Monday, February 16, 2009
With the brief thaw, the snow geese have been feasting in the fields by day and roosting on the lakes at night. To learn more about this beautiful, and abundant, waterfowl check out Cornell University's Lab of Ornithology.
Snows are a bit smaller than Canada geese, but their flavor is similar. Here is a healthy recipe to try:
Marmalade Glazed Snow Goose Breast
2 cups milk
1/2 tsp white vinegar
1 boneless, whole goose breast
1/2 cup dry white wine or vermouth
1/2 cup apple cider
1/3 cup frozen orange juice concentrate, defrosted (or boil 1 cup of orange juice until the liquid is reduced to 1/2 cup)

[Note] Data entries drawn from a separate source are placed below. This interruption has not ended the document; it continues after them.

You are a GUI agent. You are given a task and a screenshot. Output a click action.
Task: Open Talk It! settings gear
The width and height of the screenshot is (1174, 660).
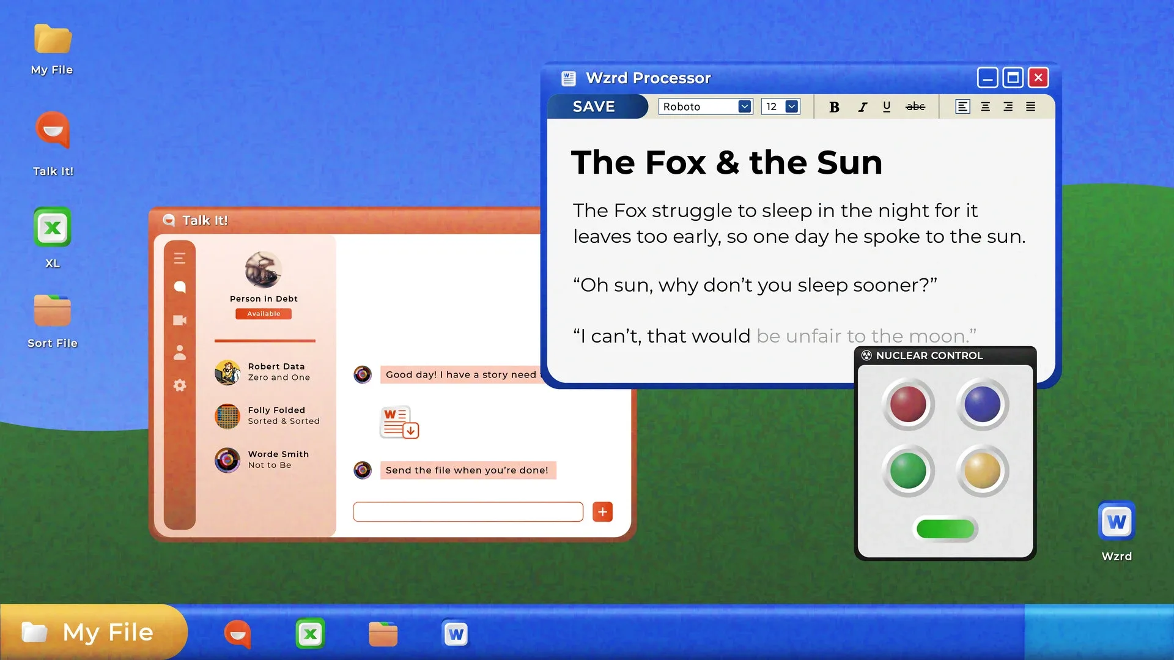tap(180, 385)
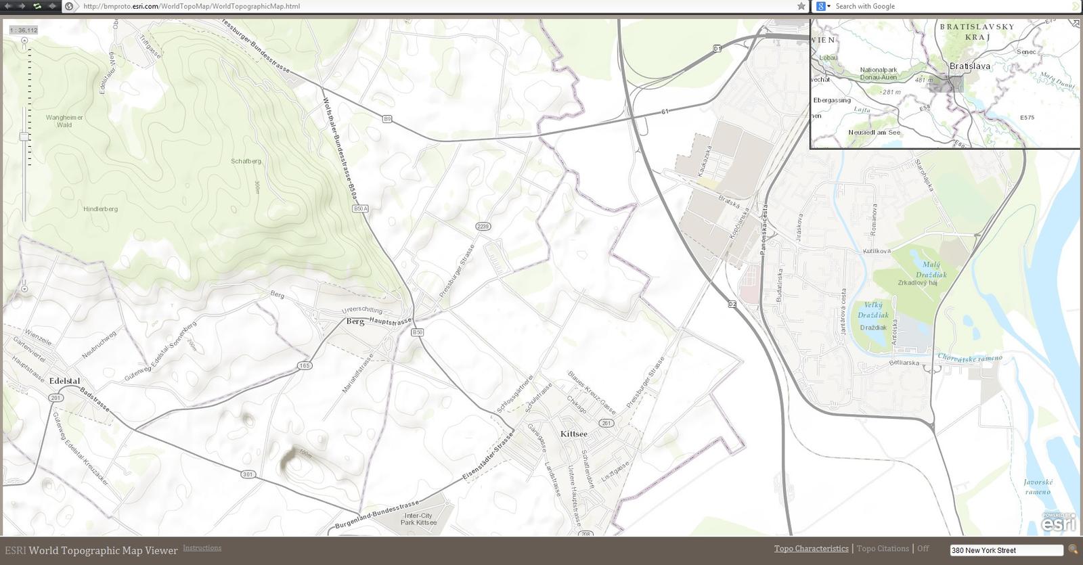Open the Instructions link
The width and height of the screenshot is (1083, 565).
point(202,548)
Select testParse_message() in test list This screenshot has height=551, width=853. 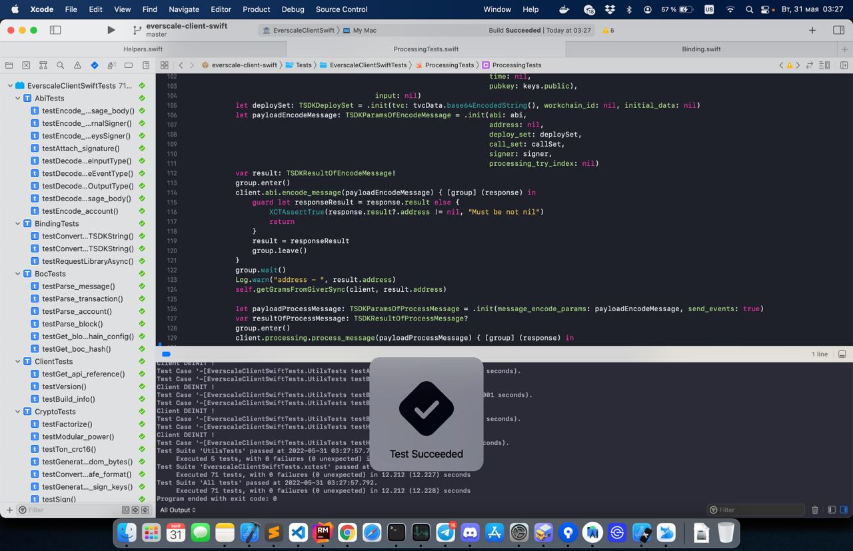pyautogui.click(x=78, y=286)
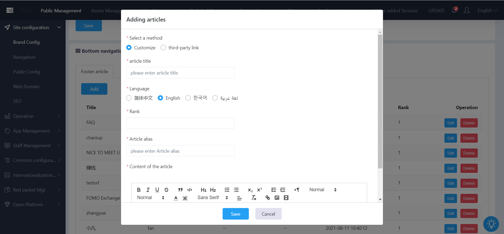The width and height of the screenshot is (504, 234).
Task: Open the Brand Config sidebar item
Action: [26, 42]
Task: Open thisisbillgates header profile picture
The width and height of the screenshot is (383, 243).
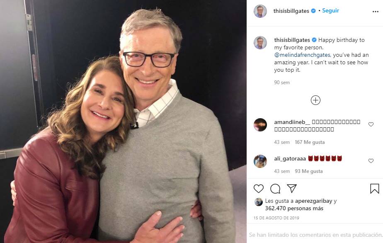Action: 260,11
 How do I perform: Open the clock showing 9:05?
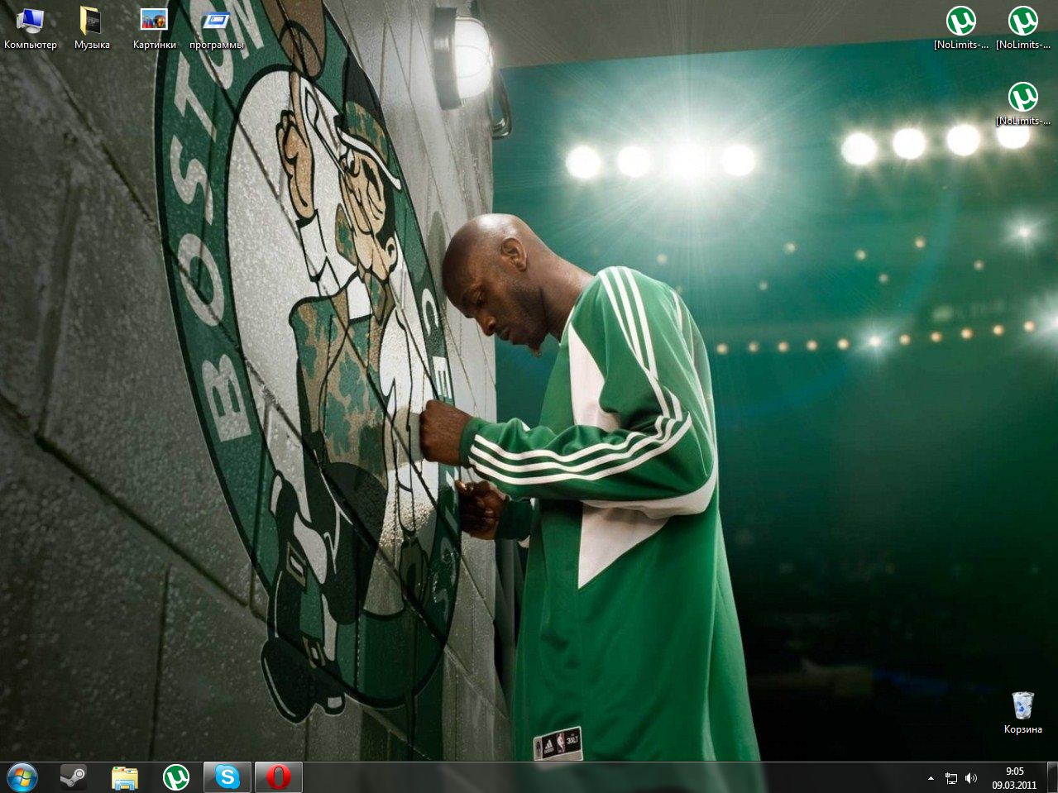coord(1014,777)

1 to 2 tsp grated orange peel
2 Tbs orange marmalade
In a medium glass or ceramic mixing bowl, combine milk and vinegar. Add goose breast. Cover and refrigerate 8 hours or overnight, turning the goose a few times.
Drain the goose breast and discard milk mixture. In a medium glass or ceramic mixing bowl or baking dish, combine wine, cider, orange juice concentrate and peel. Add goose breast, turning to coat. Cover and chill 4 to 6 hours, turning once or few times.
Heat oven to 425 degrees F. Line a baking dish with heavy duty aluminum foil, allowing foil to extend about 10 inches on each side of pan (enough to make a foil pouch over the goose). Drain goose, reserving 1/4 cup of the wine mixture. Place the goose on the foil and pour reserved wine mixture over it. Fold the foil over the goose breast and crimp to make a pouch. Bake in pre-heated oven for 30 minutes or until meat is desired doneness. Carefully fold bake foil, so as not to get burned by the steam. Brush the marmalade over the goose breast and bake with foil open and additional 5 to 10 minutes until meat is browned and glazed. Carve the meat across the grain into thin slices and serve over rice, if desired. This would also make a nice salad, by placing goose slices on mixed greens and drizzling with a citrus salad dressing.
Monday, February 9, 2009
With the weekend thaw, hunter's are able to take their Beagles out for rabbit. Even without the dogs, the weather is nice to "take a walk", or hunt, in search of a rabbit dinner. The season goes until February 28th in Seneca County, http://www.dec.ny.gov/outdoor/29449.html . Rabbit has a very mild flavor and can be substituted for most chicken recipes. A nice collection of recipes can be found at http://rabbithuntingonline.com/recipes/, though I cannot vouch for any of them in terms of flavor, technique, source or their nutritional content, many look good. Below is one of my family's favorite rabbit recipes, which is very easy and tasty.
Rabbit in Apple Cider
1 T. butter
1 T. olive oil (or vegetable oil)
1 dressed wild rabbit (1 1/2 to 2 pounds), cut in quarters
1 medium onion, cut in large chunks
1 cup diced carrots
1 1/2 cups apple cider
1/2 t. salt
1/2 t. black pepper
1/2 t. dried thyme
1 bay leaf
2 apples, peeled and quartered
In dutch oven or braising pan, melt butter and oil over medium heat. Add rabbit and brown well on all sides. Remove rabbit and set aside. Add onion and carrots to the pan and cook, stirring now and then, until vegetables are tender (do not let them get too brown, adjusting heat accordingly). Stir in cider, salt, pepper, thyme, and bay leaf. Heat to boiling, scraping up the bottom of the pan. Add browned rabbit pieces back to pan, reduce heat, and cover. Simmer until rabbit pieces are tender 45 minutes to 1 hour. Add the apple pieces to the pan, re-cover and simmer just until apples are tender, maybe 10-15 minutes more. Discard bay leaf and serve. Makes 2-4 servings. Calories 237, fat 7 grams (if 4 servings).